Il Tribunale di Siena ha condannato Pam Panorama a versare 20 mensilita' ad un cassiere di 62 anni licenziato dopo non aver superato il test del carrello. Le motivazioni depositate a gennaio 2026 spiegano perche' quel test, se usato come strumento espulsivo, e' illegittimo.
Come funziona il test e cosa contesta Pam
Un ispettore aziendale, affiancato dal capo reparto, si e' presentato in cassa con un carrello manipolato: una quindicina di prodotti piccoli nascosti in cartoni di birra e articoli piu' costosi inseriti in sacchetti trasparenti di frutta e verdura. Il cassiere non ha fatto svuotare i cartoni di birra ne' verificato i sacchetti dell'ortofrutta. L'ammanco simulato, in una situazione reale, sarebbe stato di 105,75 euro.
Pam ha quindi licenziato il cassiere per giusta causa. In sede processuale l'azienda ha dichiarato di aver effettuato oltre 400 test in tutta Italia nel 2025, da cui sono scaturiti circa 40 provvedimenti disciplinari fra multe, biasimi e sospensioni, e 3 licenziamenti. La societa' ha quantificato i furti subiti in 30 milioni di euro all'anno, motivando con quel dato la necessita' dei controlli.

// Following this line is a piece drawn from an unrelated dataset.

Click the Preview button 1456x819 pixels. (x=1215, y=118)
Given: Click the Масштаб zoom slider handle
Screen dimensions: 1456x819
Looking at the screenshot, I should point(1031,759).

Perche' il giudice parla di discriminazione per eta'
Il punto chiave della sentenza non riguarda il test in se' ma come e' stato usato contro il singolo lavoratore. Il giudice osserva che il lavoratore e' stato sottoposto due volte alla stessa prova nel corso del 2025, mentre nessun collega piu' giovane nella stessa unita' produttiva ha subito la reiterazione. Il primo test, peraltro, era stato superato.
Su questa base scatta l'art. 3 del Decreto Legislativo 216/2003 sulla parita' di trattamento, che vieta trattamenti meno favorevoli legati all'eta' in situazioni analoghe. Il lavoratore aveva 62 anni, prossimo alla soglia anagrafica di anziano, e secondo il Tribunale la reiterazione del controllo solo su di lui rivela una finalita' discriminatoria che inficia il recesso. Senza prova contraria del datore, la natura discriminatoria e' dimostrata.
Il giudice aggiunge un secondo livello di critica: il test del carrello in funzione disciplinare viola in radice l'art. 2087 del codice civile, che impone all'imprenditore di tutelare integrita' fisica e personalita' morale dei lavoratori. La pressione psicologica esercitata in una prova simulata, con esito che puo' arrivare al licenziamento, e' incompatibile con quella tutela. Terzo argomento: il Ccnl Distribuzione moderna organizzata non attribuisce al cassiere compiti di sorveglianza antifurto. Quella mansione richiederebbe formazione specifica e riconoscimento retributivo aggiuntivo, qui mancati.
Cosa cambia per i lavoratori della grande distribuzione
La sentenza non vieta il test in assoluto. Lo confina al suo perimetro originario: verifica formativa, mai sanzionatoria. Se il cassiere fallisce, la conseguenza ammissibile e' approfondire la formazione, non avviare un procedimento disciplinare. Per i lavoratori del settore significa che simulazioni di furto usate come trappola sono attaccabili giudizialmente, soprattutto quando un solo dipendente viene preso di mira con prove ripetute. Restano centrali, in parallelo, i temi della formazione professionale e dell'occupabilita' nei mercati in trasformazione.
Pesa anche l'orientamento della Corte di Cassazione con l'ordinanza 807/2025: i controlli difensivi del datore di lavoro sono legittimi solo dopo un ragionevole sospetto di comportamento illecito, non come tecnica preventiva indiscriminata. Le competenze digitali e la trasformazione del mercato del lavoro stanno cambiando i mestieri della distribuzione, ma non possono giustificare controlli che mascherano selezioni anagrafiche. Per Pam si aprono altri fronti: due cassiere fra Pontedera e Livorno sono state sanzionate con prove analoghe e quei procedimenti restano sub iudice. Il dibattito sulla dignita' nei servizi va oltre il caso singolo, come mostra il manifesto per l'economia dei servizi sull'equita' negli appalti.
Il cassiere ha rinunciato al rientro e ha incassato 15 mensilita' ex art. 18 piu' 5 di risarcimento danni. Sindacati e datori della grande distribuzione dovranno rivedere protocolli e perimetro dei controlli interni, dopo la pronuncia di Siena.